FREKUENSINEWS - Kementerian Kesehatan (Kemenkes) menyoroti serius persoalan kurangnya dokter gigi di Indonesia. Hingga April 2025, tercatat masih ada 2.737 Puskesmas atau sekitar 26,8% yang belum memiliki tenaga dokter gigi.
Menurut rilis resmi Biro Komunikasi dan Informasi Publik Kemenkes, Rabu (16/4/2025), baru 73,2% Puskesmas atau sekitar 7.475 unit yang telah memiliki dokter gigi. Sementara itu, kebutuhan tenaga dokter gigi secara nasional diperkirakan mencapai ribuan lebih dibandingkan jumlah yang tersedia saat ini. Tercatat masih ada kekurangan sekitar 10.309 dokter gigi, dengan tingkat kelulusan dokter gigi per tahun masih tergolong rendah, yakni sekitar 2.650 orang saja.
Menghadapi kondisi tersebut, pemerintah telah mengambil sejumlah langkah strategis. Salah satunya adalah pencabutan moratorium pendirian Fakultas Kedokteran Gigi (FKG) yang diberlakukan pada tahun 2022. Hasilnya, jumlah FKG meningkat dari 32 menjadi 38 fakultas.
Baca Juga: Ahli Keamanan Siber: Waspadai Bukti Transfer Palsu, Jangan Tertipu Tampilan Digital
Selain memperbanyak institusi pendidikan, pemerintah juga menaikkan kuota penerimaan mahasiswa kedokteran gigi serta menyelenggarakan program internship guna mempercepat distribusi lulusan ke daerah-daerah yang membutuhkan.

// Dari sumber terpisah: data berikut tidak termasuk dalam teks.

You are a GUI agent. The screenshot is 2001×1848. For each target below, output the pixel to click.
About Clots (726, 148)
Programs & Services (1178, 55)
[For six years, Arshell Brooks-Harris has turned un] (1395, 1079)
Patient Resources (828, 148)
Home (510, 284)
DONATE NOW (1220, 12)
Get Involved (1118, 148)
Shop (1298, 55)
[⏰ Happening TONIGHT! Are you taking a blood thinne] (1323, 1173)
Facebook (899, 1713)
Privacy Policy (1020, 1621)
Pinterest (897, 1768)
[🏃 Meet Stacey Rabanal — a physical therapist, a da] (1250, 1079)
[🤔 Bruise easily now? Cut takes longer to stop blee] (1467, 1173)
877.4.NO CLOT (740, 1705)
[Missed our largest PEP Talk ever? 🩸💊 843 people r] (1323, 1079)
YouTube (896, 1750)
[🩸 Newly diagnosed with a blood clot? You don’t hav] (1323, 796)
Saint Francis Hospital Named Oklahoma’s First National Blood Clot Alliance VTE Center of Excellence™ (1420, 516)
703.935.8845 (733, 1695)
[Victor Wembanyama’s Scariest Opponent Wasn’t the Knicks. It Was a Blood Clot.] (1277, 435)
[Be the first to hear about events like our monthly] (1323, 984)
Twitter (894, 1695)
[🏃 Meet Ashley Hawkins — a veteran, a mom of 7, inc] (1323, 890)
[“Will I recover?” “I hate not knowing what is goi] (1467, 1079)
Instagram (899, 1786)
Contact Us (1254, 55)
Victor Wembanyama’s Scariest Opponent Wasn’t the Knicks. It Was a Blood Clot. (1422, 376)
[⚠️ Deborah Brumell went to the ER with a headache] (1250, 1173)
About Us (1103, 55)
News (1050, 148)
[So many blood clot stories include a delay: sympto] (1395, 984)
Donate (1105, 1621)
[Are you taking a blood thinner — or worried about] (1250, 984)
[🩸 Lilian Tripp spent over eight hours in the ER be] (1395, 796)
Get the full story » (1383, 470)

Upaya lain yang digencarkan adalah program penugasan khusus bagi dokter gigi ke wilayah tertinggal, perbatasan, dan kepulauan (DTPK). Inisiatif ini dirancang untuk menjangkau masyarakat di lokasi yang minim akses terhadap layanan kesehatan gigi.
Pemerintah juga memberikan beasiswa afirmasi kepada putra-putri daerah agar dapat menempuh pendidikan kedokteran gigi dan kembali mengabdi di wilayah asal. Skema ini diharapkan mampu menjawab ketimpangan distribusi tenaga medis di berbagai daerah.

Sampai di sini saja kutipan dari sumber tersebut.